On December 13, 2019, we reached a settlement agreement with Eli Lilly and Company related to the Company’s novel product, PEMFEXY™ (pemetrexed for injection), a branded alternative to ALIMTA®. The agreement provides for a release of
all claims by the parties and allows for an initial entry of PEMFEXY™ into the market (equivalent to approximately a three week supply of current ALIMTA®utilization) on February 1, 2022 and a subsequent uncapped entry on April 1, 2022.

On December 16, 2019, we announced that the FDA has granted orphan drug designation (ODD) for Ryanodex®(dantrolene sodium) for the treatment of organophosphate exposure. Organophosphates are a class of chemicals that include potent pesticides and chemical weapons, known as nerve agents. Acute intoxication with organophospates may result in severe consequences, including brain damage and death. About 2,700 people in the United States are treated for accidental exposure to organophosphate pesticides every year. Eagle is currently evaluating Ryanodex for the treatment of brain damage secondary to nerve agent exposure. If approved, Ryanodex would represent the first product available for this indication.

On January 6, 2020, we issued a press release announcing a new research agreement with NorthShore University HealthSystem in Evanston, Illinois, focused on studying Ryanodex for traumatic brain injury (TBI) in animal models. TBI can acutely cause brain lesions that result in direct tissue damage that may prompt apoptotic cell mechanisms for several weeks post-injury, which may lead to worsened long-term outcomes. Disruption of certain intracellular mechanisms may affect cell functioning and survival.

On January 7, 2020, Tyme Technologies, Inc. and the Company announced a strategic collaboration to advance oral SM-88 for the treatment of patients with cancer. SM-88 is an investigational agent in two Phase 2 studies for pancreatic cancer and in a Phase 2 study for prostate cancer.

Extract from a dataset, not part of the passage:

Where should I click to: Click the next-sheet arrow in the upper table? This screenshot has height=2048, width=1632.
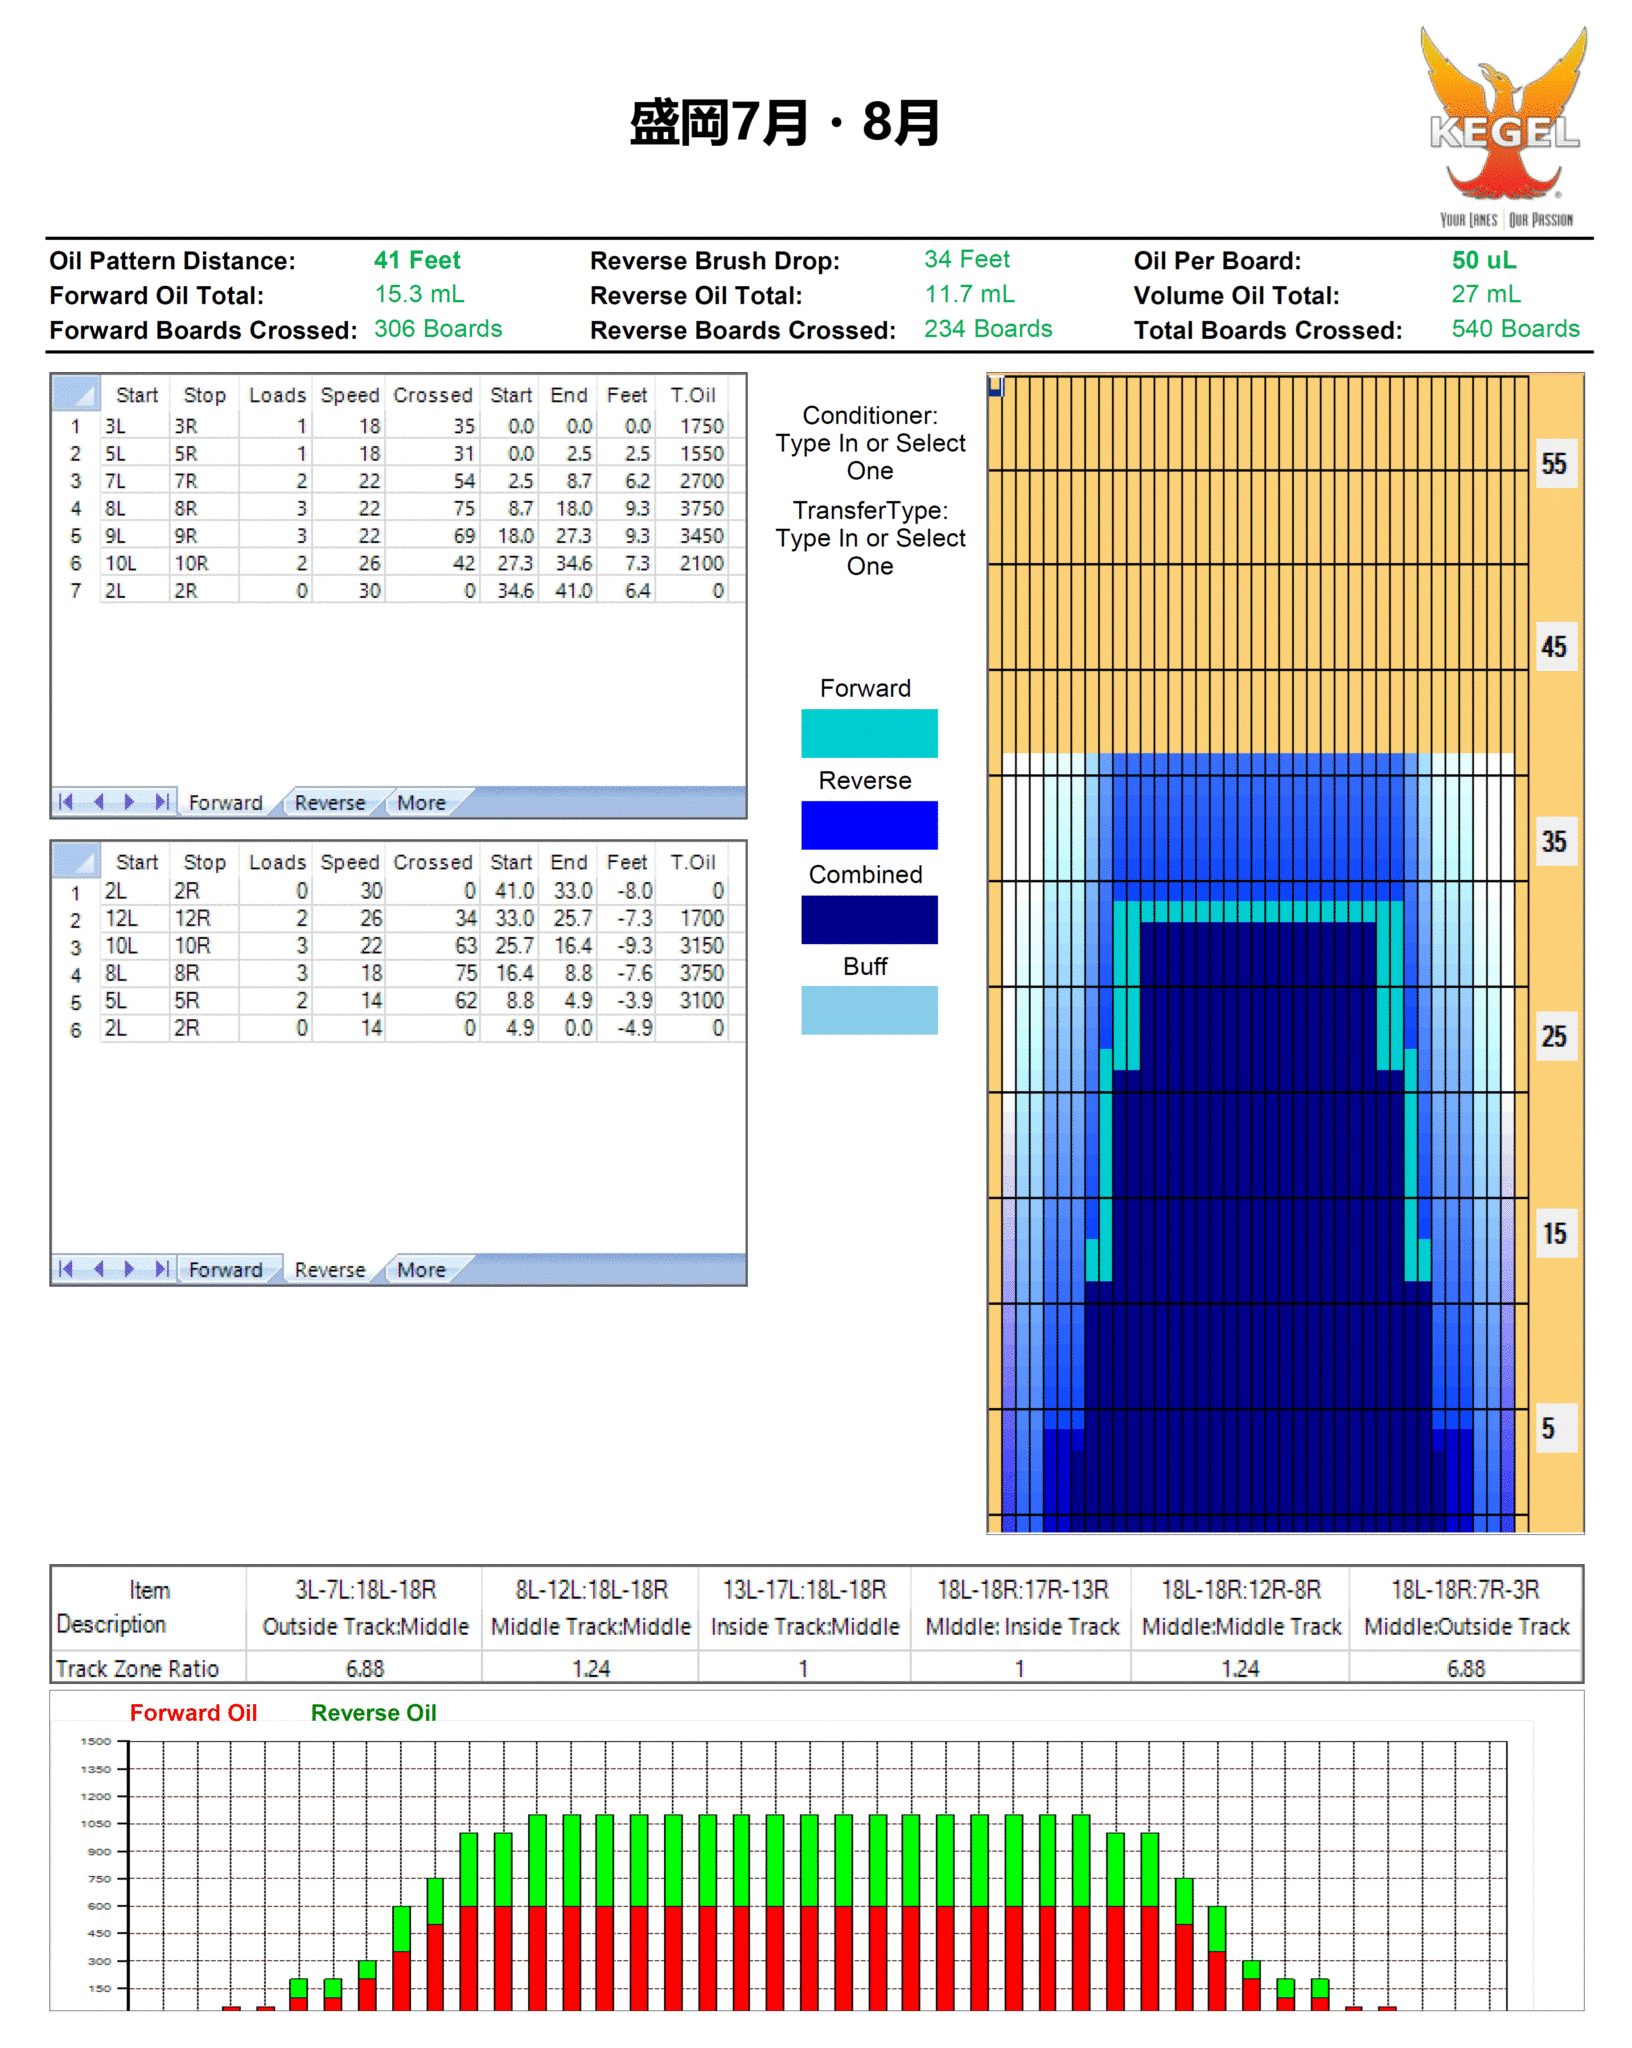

Data is expected in 2021.

On January 9, 2020, we announced that the Company has resubmitted its New Drug Application ("NDA") for Ryanodex®(dantrolene sodium for injectable suspension) for the treatment of exertional heat stroke ("EHS"), in addition to body cooling, to the FDA. Eagle believes that this submission addresses the Complete Response Letter received in July 2017. A Prescription Drug User Fee Act ("PDUFA") date of six months is anticipated for this class of resubmissions.

On January 13, 2020, we issued a press release announcing that the Company and the University of Pennsylvania had agreed on terms of a new exclusive worldwide license agreement for the development of dantrolene sodium for the potential treatment of people living with Alzheimer’s disease, including an agreement to fund additional research and provisions regarding commercialization of products developed under the license.

On February 10, 2020, we announced that it has received final approval from the FDA for its novel product, PEMFEXY™ (pemetrexed for injection), a branded alternative to ALIMTA®.